3. Как это ни парадоксально, но необходимо вслед за автором-составителем сюрреалистической антологии признать, что научно-теоретическое определение понятия черного юмора гораздо более проблематичное начинание, нежели выражение его стихии в изобразительном, искусстве, кино, литературе или фольклоре. Вместе с тем трудно не обратить внимания на одно парадоксальное стечение обстоятельств: наиболее притязательные опыты определения природы юмора появляются в первом десятилетии XX века, словно бы предвосхищая ту черную полосу существования Европы, которая начнется в августе 1914 года, как будто затянув узел странной совозможности комического и трагического, образующий зыбкую, но крайне яркую стихию черного юмора. Действительно, в 1900 году выходит эссе А. Бергсона «Смех», в 1903‐м Б. Кроче публикует статью «Юмор», в 1905‐м появляется «Остроумие в его отношении к бессознательному» З. Фрейда. Как это ни парадоксально, эти пионерские для своего времени работы сходились в более или менее откровенном признании того, что, как правило, наука пасует перед юмором. Итог этой откровенной беспомощности восходящих звезд европейской мысли перед феноменом смехотворности остроумно подвел молодой французский литературовед Л. Казамьян, со временем ставший признанным специалистом по английскому юмору, который в статье 1906 года «Почему мы не можем определить юмор» утверждал:

С нашей точки зрения, юмор ускользает от науки, поскольку его постоянные и характерные элементы довольно малочисленны и в основном негативного порядка, в то время как переменные элементы отличаются неопределенной множественностью[562].

Вместе с тем вполне возможно, что эта беспомощность науки перед юмором определялась унаследованной от позитивистского XIX века сциентистской установкой на то, чтобы изолировать тот элемент повседневной жизни, который существует не иначе, как в неразрывных отношениях с другими стихиями человеческого существования, в частности с той, которая с научной точки зрения может рассматриваться как противоположность смешного, что замечательно фиксируется, например, в русской поговорке: «И смех и грех». Словом, по всей видимости, именно внимания к греху, злу, смерти не доставало европейской науке и философии начала XX века в попытках постичь природу смехотворного.

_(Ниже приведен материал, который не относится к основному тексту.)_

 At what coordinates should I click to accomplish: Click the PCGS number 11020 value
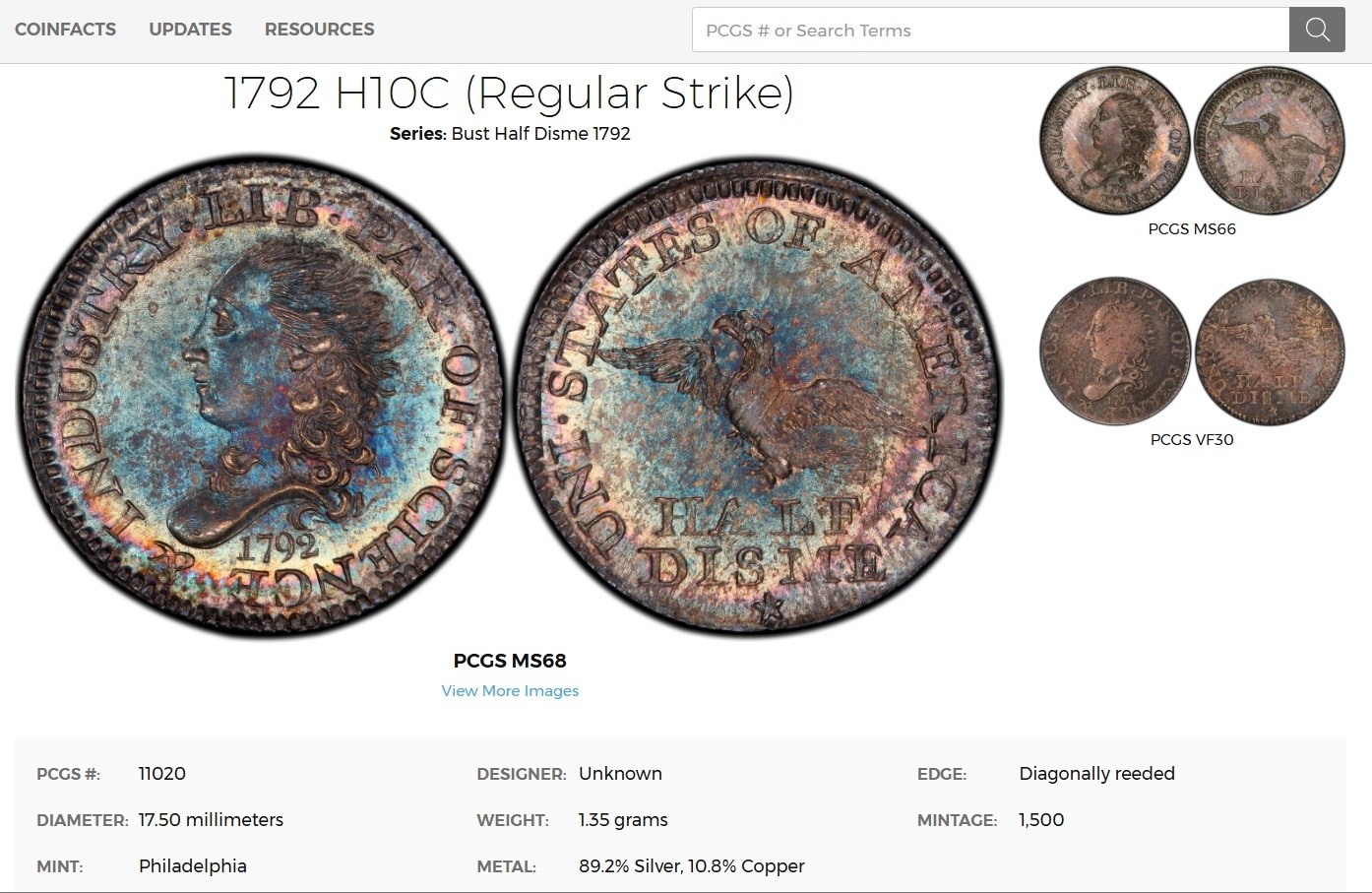coord(162,774)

И подобно черному юмористу, который в анекдоте Бретона обронил на ходу «Ничего себе неделька начинается!», вся Европа могла воскликнуть по меньшей мере после битвы на Марне: «Ничего себе столетие начинается!» Словом, можно думать, что черный юмор представляет своего рода спасительный клапан, посредством которого сознание вкупе с бессознательным выпускает те пары, что изнутри обжигают человеческие умы в столкновении с прямой угрозой небытия. В сущности, именно это признание несостоятельности научного подхода в осмыслении зловещего смеха образует основную тональность предисловия Бретона к первому изданию «Антологии черного юмора», где вождь французских сюрреалистов буквально расписывался в беспомощности теоретического разума перед практикой черного юмора:

Не стоит удивляться, таким образом, что все те разнообразные исследования природы юмора, которые были предприняты до настоящего времени, смогли принести лишь самые неприглядные плоды[563].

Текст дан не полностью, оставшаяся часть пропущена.